--- PROVIDED RECORDS ---
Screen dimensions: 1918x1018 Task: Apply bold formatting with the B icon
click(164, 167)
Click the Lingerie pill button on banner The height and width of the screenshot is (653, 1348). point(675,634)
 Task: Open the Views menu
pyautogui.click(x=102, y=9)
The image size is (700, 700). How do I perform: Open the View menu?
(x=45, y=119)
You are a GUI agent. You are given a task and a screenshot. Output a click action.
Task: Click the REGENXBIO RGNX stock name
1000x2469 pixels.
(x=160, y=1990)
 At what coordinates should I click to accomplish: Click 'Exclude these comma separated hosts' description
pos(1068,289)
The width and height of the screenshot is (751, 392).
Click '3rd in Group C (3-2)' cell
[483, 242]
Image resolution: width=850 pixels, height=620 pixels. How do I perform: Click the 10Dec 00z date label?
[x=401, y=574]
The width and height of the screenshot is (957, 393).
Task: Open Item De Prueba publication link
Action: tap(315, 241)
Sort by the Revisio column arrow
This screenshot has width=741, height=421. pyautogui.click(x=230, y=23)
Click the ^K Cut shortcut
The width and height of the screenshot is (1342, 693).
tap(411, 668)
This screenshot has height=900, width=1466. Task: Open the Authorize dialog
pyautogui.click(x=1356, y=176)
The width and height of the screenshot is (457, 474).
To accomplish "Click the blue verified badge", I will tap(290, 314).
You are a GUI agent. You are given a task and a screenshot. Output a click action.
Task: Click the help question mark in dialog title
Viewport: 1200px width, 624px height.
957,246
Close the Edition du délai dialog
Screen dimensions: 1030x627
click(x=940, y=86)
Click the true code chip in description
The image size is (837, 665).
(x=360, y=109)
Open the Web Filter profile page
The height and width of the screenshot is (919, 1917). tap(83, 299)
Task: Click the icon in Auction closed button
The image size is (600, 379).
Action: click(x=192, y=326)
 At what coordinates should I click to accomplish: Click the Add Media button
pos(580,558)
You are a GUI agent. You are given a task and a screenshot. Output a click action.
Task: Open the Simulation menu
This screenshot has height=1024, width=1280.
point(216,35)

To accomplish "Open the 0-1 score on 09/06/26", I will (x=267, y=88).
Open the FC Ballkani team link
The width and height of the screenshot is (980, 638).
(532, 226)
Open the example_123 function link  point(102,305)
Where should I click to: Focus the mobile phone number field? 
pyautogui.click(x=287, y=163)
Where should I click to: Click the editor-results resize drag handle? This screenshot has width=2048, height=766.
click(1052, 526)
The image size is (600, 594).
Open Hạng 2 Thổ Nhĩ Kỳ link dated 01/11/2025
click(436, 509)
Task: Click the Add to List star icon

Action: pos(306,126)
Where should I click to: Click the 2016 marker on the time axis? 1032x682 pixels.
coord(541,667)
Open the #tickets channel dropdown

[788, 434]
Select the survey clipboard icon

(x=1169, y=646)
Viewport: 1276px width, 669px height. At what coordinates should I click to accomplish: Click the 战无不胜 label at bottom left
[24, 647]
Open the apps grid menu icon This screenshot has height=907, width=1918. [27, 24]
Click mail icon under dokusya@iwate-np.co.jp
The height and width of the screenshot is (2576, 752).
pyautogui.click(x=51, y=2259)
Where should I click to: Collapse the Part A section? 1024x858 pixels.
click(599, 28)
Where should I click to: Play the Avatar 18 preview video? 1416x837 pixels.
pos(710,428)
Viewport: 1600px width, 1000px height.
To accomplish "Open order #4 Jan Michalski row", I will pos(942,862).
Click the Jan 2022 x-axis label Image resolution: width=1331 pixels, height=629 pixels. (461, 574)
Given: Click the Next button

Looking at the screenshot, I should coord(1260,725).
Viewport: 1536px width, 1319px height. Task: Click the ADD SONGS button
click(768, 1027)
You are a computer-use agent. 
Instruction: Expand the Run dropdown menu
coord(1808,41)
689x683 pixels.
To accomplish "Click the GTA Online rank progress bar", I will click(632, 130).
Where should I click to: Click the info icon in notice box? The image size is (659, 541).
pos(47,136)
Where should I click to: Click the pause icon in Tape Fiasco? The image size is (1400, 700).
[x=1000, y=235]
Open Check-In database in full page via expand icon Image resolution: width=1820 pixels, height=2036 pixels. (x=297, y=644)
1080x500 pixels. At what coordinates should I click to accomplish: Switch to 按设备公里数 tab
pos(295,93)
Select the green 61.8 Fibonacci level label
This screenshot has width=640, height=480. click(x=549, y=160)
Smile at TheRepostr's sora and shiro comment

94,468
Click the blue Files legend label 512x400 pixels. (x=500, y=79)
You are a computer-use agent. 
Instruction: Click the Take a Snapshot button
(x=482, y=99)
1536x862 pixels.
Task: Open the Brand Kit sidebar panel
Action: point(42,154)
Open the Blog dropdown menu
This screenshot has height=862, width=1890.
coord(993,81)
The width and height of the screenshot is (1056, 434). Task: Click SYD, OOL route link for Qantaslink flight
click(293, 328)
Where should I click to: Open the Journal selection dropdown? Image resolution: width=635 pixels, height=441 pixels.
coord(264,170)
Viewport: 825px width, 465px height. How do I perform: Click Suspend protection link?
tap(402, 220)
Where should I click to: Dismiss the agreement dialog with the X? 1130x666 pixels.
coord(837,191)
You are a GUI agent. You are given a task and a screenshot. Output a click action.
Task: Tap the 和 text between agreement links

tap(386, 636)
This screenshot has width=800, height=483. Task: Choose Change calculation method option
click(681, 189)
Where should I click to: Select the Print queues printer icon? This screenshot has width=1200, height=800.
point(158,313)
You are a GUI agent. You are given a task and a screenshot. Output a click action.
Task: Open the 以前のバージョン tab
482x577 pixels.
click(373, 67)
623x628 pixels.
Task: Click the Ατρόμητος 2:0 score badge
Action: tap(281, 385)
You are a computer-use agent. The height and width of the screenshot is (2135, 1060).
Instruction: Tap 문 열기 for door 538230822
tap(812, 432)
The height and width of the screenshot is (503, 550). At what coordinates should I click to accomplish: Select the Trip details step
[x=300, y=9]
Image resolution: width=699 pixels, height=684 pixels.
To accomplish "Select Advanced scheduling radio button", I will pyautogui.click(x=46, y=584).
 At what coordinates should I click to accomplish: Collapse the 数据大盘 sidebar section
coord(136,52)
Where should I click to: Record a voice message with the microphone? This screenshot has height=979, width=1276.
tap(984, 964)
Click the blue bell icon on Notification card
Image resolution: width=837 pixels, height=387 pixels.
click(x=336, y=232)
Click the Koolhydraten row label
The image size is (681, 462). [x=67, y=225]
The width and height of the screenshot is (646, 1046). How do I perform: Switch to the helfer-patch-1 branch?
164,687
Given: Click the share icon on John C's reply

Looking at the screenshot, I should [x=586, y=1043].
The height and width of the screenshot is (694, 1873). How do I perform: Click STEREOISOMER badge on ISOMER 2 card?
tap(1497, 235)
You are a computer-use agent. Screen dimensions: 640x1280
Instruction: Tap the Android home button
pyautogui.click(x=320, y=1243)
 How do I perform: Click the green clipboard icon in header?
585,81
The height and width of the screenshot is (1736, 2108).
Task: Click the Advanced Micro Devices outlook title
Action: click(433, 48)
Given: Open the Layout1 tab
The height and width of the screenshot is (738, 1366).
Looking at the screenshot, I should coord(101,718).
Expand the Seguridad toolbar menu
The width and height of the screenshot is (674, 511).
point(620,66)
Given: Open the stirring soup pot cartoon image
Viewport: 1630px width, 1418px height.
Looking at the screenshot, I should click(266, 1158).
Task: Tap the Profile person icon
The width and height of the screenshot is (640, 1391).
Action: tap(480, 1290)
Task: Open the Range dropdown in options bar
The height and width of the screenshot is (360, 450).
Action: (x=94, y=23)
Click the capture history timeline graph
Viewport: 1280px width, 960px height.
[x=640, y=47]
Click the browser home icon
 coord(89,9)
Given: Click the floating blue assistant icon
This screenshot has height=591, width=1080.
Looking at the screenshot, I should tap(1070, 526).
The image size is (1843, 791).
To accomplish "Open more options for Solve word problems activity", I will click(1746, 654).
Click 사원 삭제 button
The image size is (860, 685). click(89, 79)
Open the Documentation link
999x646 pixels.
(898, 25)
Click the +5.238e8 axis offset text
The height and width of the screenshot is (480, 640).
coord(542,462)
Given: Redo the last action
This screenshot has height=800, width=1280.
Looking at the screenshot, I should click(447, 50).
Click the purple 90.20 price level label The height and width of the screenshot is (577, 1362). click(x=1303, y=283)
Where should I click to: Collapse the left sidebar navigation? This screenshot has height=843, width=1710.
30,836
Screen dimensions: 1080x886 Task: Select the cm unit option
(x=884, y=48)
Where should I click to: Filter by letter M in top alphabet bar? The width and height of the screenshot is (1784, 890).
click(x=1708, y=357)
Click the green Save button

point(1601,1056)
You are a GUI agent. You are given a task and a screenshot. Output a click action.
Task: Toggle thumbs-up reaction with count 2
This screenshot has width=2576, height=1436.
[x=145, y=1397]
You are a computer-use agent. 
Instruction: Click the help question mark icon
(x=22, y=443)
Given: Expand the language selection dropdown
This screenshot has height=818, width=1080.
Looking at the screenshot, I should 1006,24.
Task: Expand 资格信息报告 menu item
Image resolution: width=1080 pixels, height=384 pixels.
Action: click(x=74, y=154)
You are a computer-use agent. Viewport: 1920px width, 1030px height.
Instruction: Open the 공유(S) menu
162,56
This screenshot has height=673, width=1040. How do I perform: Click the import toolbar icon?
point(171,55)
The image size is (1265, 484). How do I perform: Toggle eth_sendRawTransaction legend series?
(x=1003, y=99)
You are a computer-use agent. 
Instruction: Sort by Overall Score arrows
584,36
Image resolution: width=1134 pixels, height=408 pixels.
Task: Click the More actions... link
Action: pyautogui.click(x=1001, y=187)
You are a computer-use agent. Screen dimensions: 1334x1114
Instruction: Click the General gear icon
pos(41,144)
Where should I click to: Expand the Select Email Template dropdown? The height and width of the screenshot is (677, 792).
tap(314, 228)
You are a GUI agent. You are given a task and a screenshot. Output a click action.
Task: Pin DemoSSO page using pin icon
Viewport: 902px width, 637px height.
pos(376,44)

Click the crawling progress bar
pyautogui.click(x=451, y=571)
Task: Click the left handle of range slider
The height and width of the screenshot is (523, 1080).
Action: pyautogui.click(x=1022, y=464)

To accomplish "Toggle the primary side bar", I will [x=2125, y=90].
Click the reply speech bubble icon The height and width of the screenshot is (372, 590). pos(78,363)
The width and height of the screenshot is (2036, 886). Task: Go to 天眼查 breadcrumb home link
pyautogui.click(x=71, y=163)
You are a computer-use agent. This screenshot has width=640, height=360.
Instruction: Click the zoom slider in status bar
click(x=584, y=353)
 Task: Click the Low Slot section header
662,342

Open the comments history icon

--- WHAT YOU HAVE TO DO ---
Track down every line of the material containing the string "blue", and copy it.

--- TASK RESPONSE ---
To accomplish "Click the blue verified badge", I will tap(290, 314).
Click the blue Files legend label 512x400 pixels. (x=500, y=79)
Click the blue bell icon on Notification card
Given: Click the floating blue assistant icon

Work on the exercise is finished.